Il avait plu — enfin! — et j’étais curieuse d’observer l’état des bassines façonnées par les cascades. Mon pantalon était trempé jusqu’aux cuisses par les hautes herbes et les buissons, que plus personne ne taille depuis belle lurette.
L’eau était couleur mastic et ruisselait plus que tomber en cataracte. Des feuilles ondoyaient comme des yeux de gras sur un bon bouillon. J’étais contente, mon esprit en parfaite corrélation avec la tranquille animation du lieu. L’eau coulait, les feuilles tanguaient avec grâce, les graminées poussaient de petits soupirs d’aise à mon passage. C’est sur le sentier du retour que je faillis lui marcher dessus. Je poussai un cri, et un frisson de dégoût, mêlé d’une peur délicieuse, me parcourut l’échine. Bon, une si grosse bête en arrêt devant un machin tout plat d’à peine quinze centimètres de long ? Oui, mais, gluant, archaïque, avec des yeux si noirs perdus dans le noir goudron de cette peau caoutchouteuse, vernissée de jaune citron ! Une peau capable de secréter du venin me souffla ma mémoire en alerte.
L’effet de surprise passée, je m’accroupis et lui demandai poliment si elle accepterait de se faire tirer le portrait. Je n’allais pas traîner. Hop, sortir mon portable du coffre de la voiture. Paf, quelques clichés, et je disparaissais de son jardin. Quelques minutes plus tard, elle était toujours là. Elle m’attendait et prit la pose.
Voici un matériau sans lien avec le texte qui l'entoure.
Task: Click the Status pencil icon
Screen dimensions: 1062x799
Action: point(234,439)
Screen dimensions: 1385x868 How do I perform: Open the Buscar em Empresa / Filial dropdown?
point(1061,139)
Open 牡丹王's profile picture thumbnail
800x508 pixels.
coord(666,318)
— C’est vrai ce truc du venin ?
— Ben oui, comment tu veux que je me défende ? Pas de pattes de crabe, pas de dents de requin et puis je coure pas vite. J’utilise mon venin uniquement en cas de déclaration de guerre. Sinon je ne suis pas contre une petite caresse. Tu veux essayer ?
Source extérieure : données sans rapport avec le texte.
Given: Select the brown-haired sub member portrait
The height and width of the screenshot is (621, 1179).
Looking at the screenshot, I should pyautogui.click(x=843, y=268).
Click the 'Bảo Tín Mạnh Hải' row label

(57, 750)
— Sans façon… ça te dérangerait de tourner un peu la tête, que je voie tes yeux ?
— Ah ! Mes yeux ! Ça t’épate hein, ces yeux tout noirs sans du tout de blanc. C’est pour mieux te voir la nuit mon enfant !
— Au final t’es sacrément belle ! Tu aurais dans les combien comme ça ?
— Je suis une vieille femme. Un peu comme toi. J’arrive bientôt à mon dixième anniversaire.
— Ça y est, je crois que c’est bon. Je ne te déranges pas plus longtemps.
— Y’a pas de quoi, you’re welcome.
Elle m’a tourné le dos et est partie vers les fourrés, pataude, se dandinant comme une blaireaude ou une vieille maman ourse.
Décidément, la nature est pleine de surprises épatantes!